[Fragmento proporcionado]:
FERNANDO FERNÁNDEZ
ROMÁN
@FFernandezRoman
Estas fechas de fiesta que rematan el calendario del ciclo
anual son –al menos aquí, en España— el motivo principal, el motor que impulsa
la práctica de dos comportamientos generalmente olvidados durante los
trescientos y pico días anteriores: uno, el buenismo solidario y afectivo, y
otro el pantagruélico. Escenario habitual: el domicilio del clan familiar. Todo
el mundo –es un decir—tira de agenda, pincha el whatsapp, suelta el video
correspondiente (algunos de antológica simpleza o cursilería) y cumple con su
conciencia en plan buena gente. Todo el mundo se conforta consigo mismo y
agradece, tanto el envío como la recepción del detalle. Todo el mundo, en fin,
se pega un atracón de padre y muy señor mío, aprovechando la Nochebuena, la
Nochevieja, la Navidad o el Primero de Año. Disculpas entrañables para comer y
beber como si lo fueran a prohibir. Y en ese todoelmundo arbitrario se incluye,
cómo no, el interfecto que suscribe.

[Filas dadas]:
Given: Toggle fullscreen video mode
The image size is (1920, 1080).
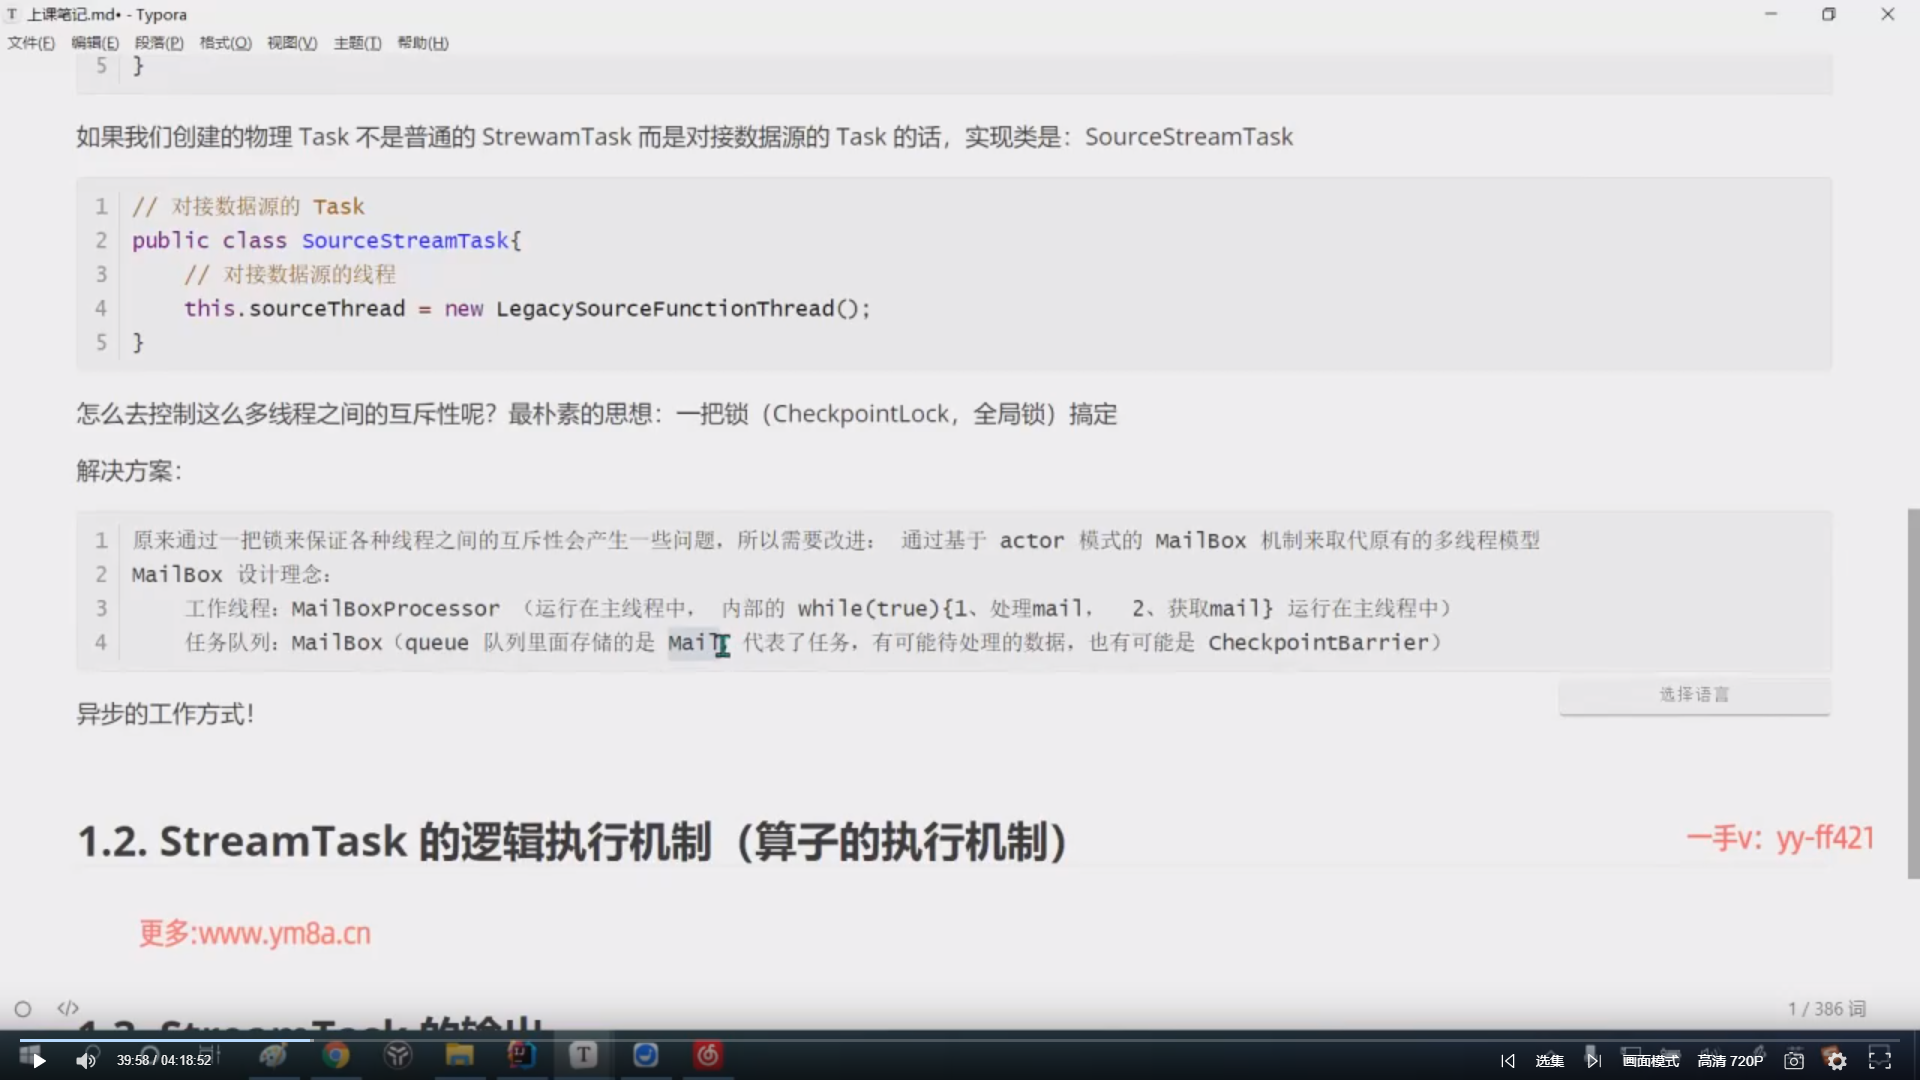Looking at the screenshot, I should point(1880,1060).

* * *

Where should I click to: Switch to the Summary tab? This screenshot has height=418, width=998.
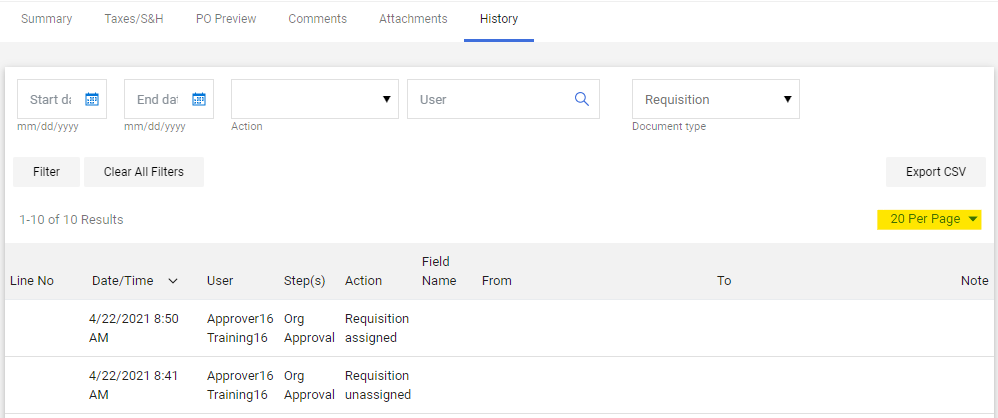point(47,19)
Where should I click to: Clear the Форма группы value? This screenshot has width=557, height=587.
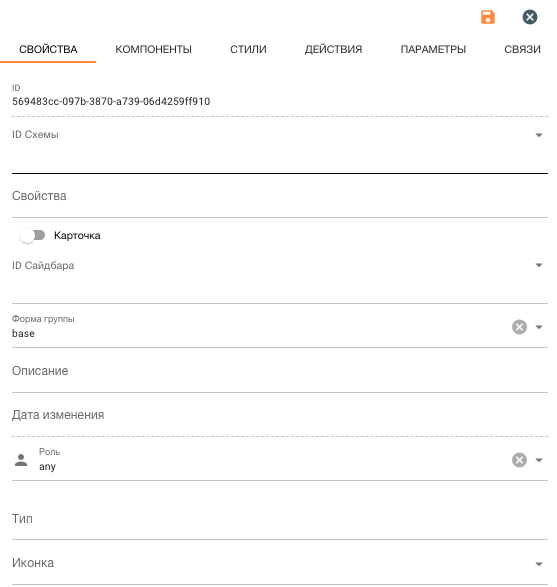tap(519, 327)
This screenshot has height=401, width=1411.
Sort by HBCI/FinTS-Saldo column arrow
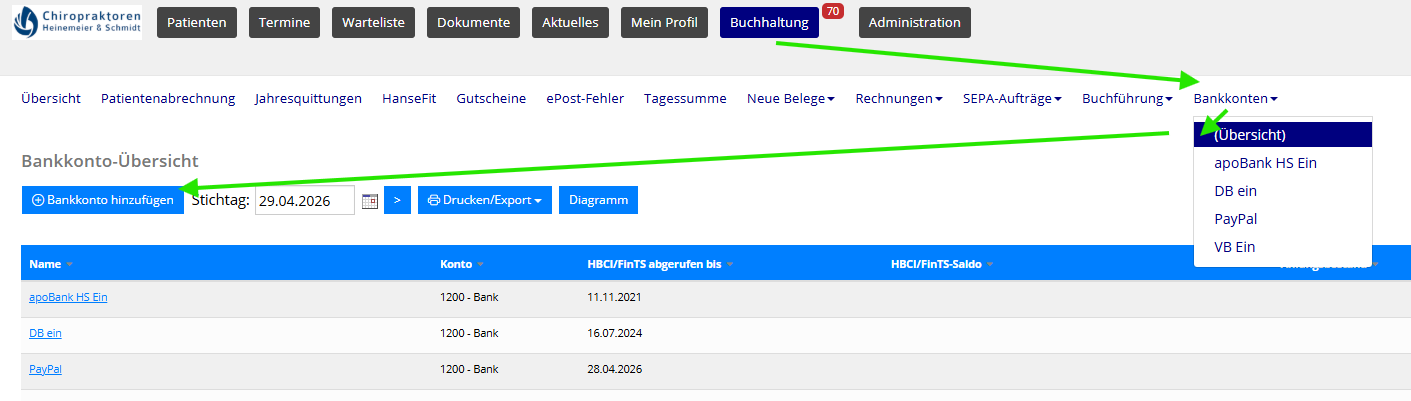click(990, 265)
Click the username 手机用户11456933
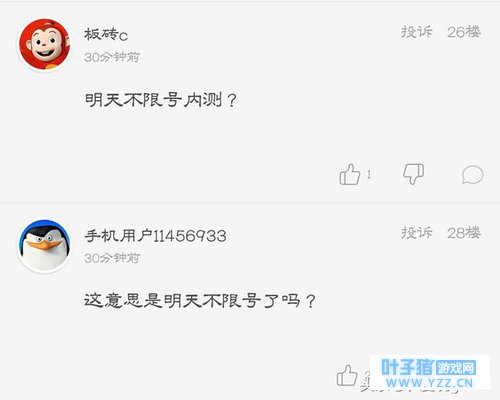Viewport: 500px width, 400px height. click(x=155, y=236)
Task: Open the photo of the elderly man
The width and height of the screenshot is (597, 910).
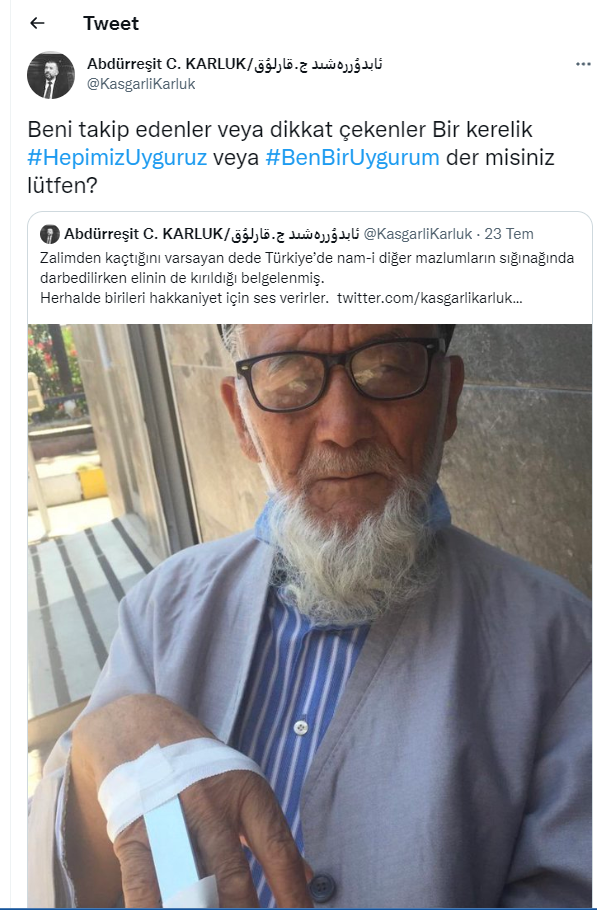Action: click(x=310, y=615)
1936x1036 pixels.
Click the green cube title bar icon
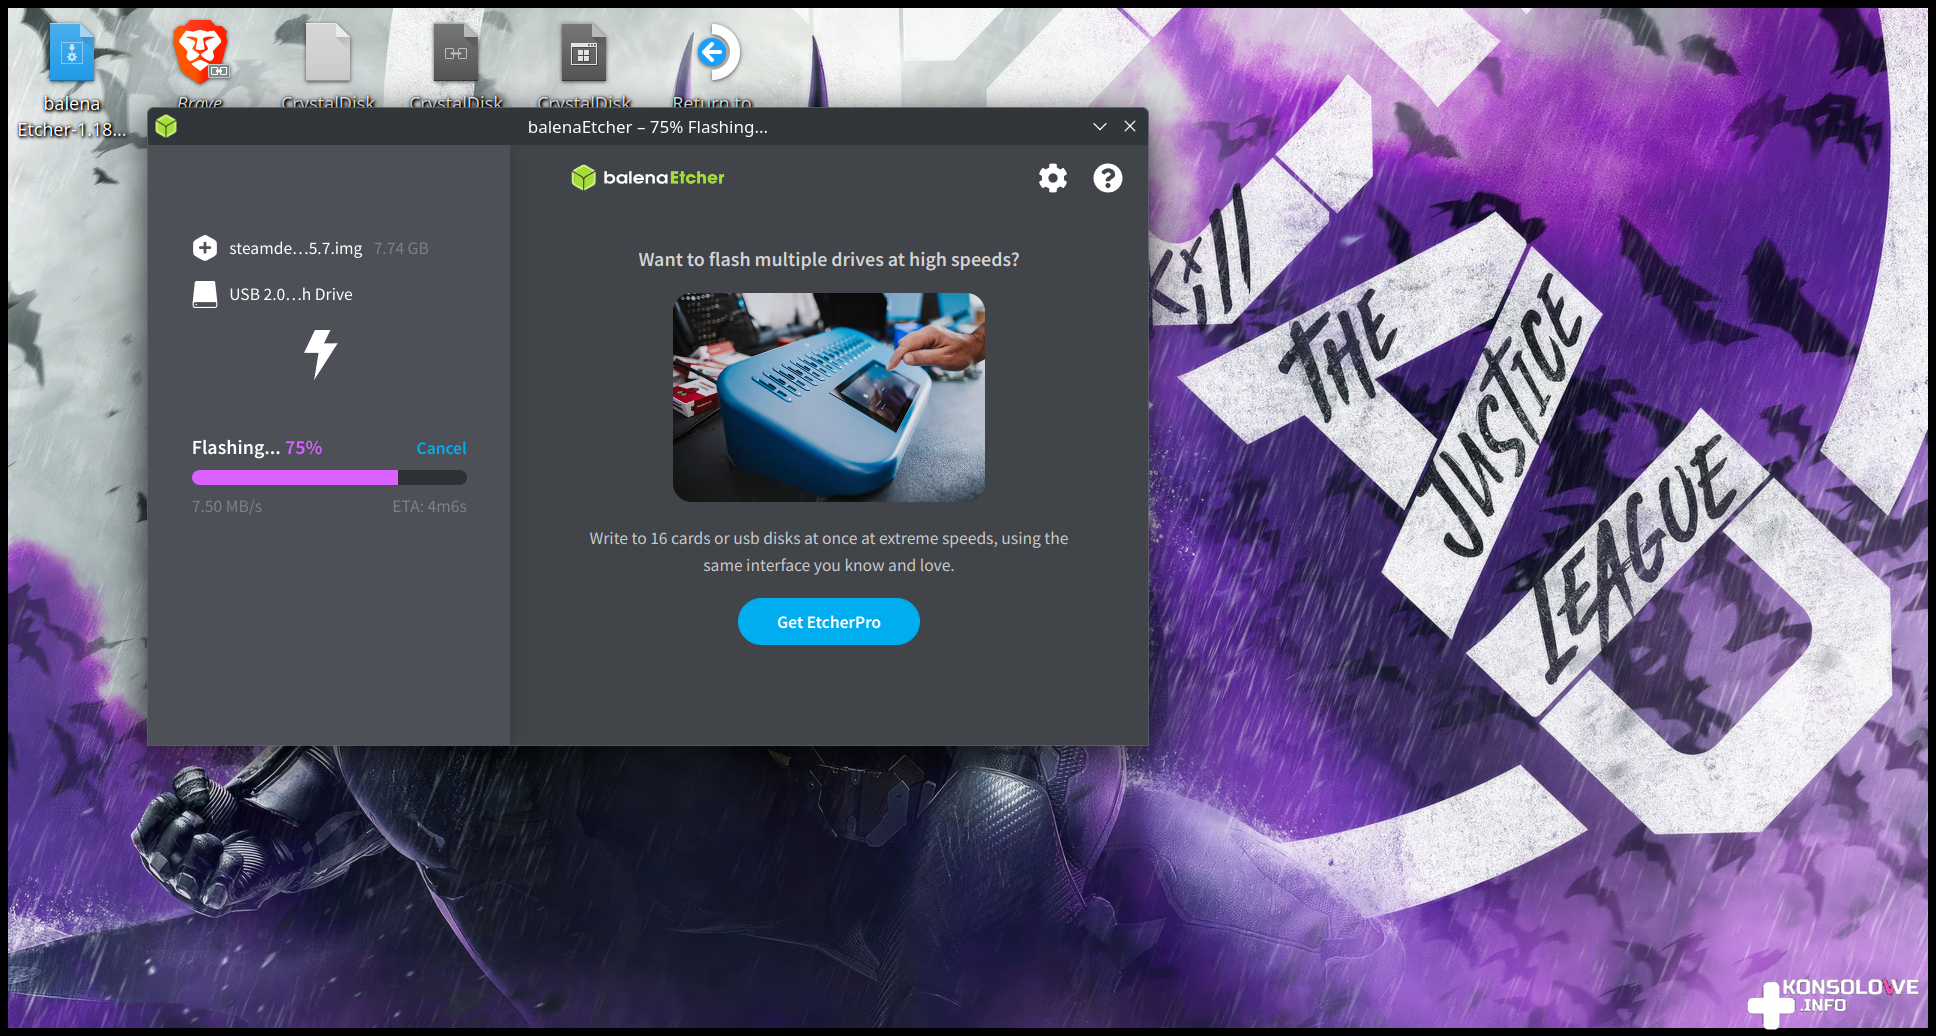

[Tareas del ejercicio]:
**A.** Resume el fragmento en dos oraciones.
**B.** Según el fragmento, ¿cuál es el escenario habitual de estos comportamientos?
Las filas no tienen relación con el fragmento.

[Respuestas]:
**A.** Las fiestas de fin de año son en España el motor de dos comportamientos olvidados el resto del año: el buenismo solidario y afectivo, y el pantagruélico. Todo el mundo envía mensajes y videos para cumplir con su conciencia y se da un atracón de comida y bebida en esas fechas, y el autor se incluye.

**B.** El domicilio del clan familiar.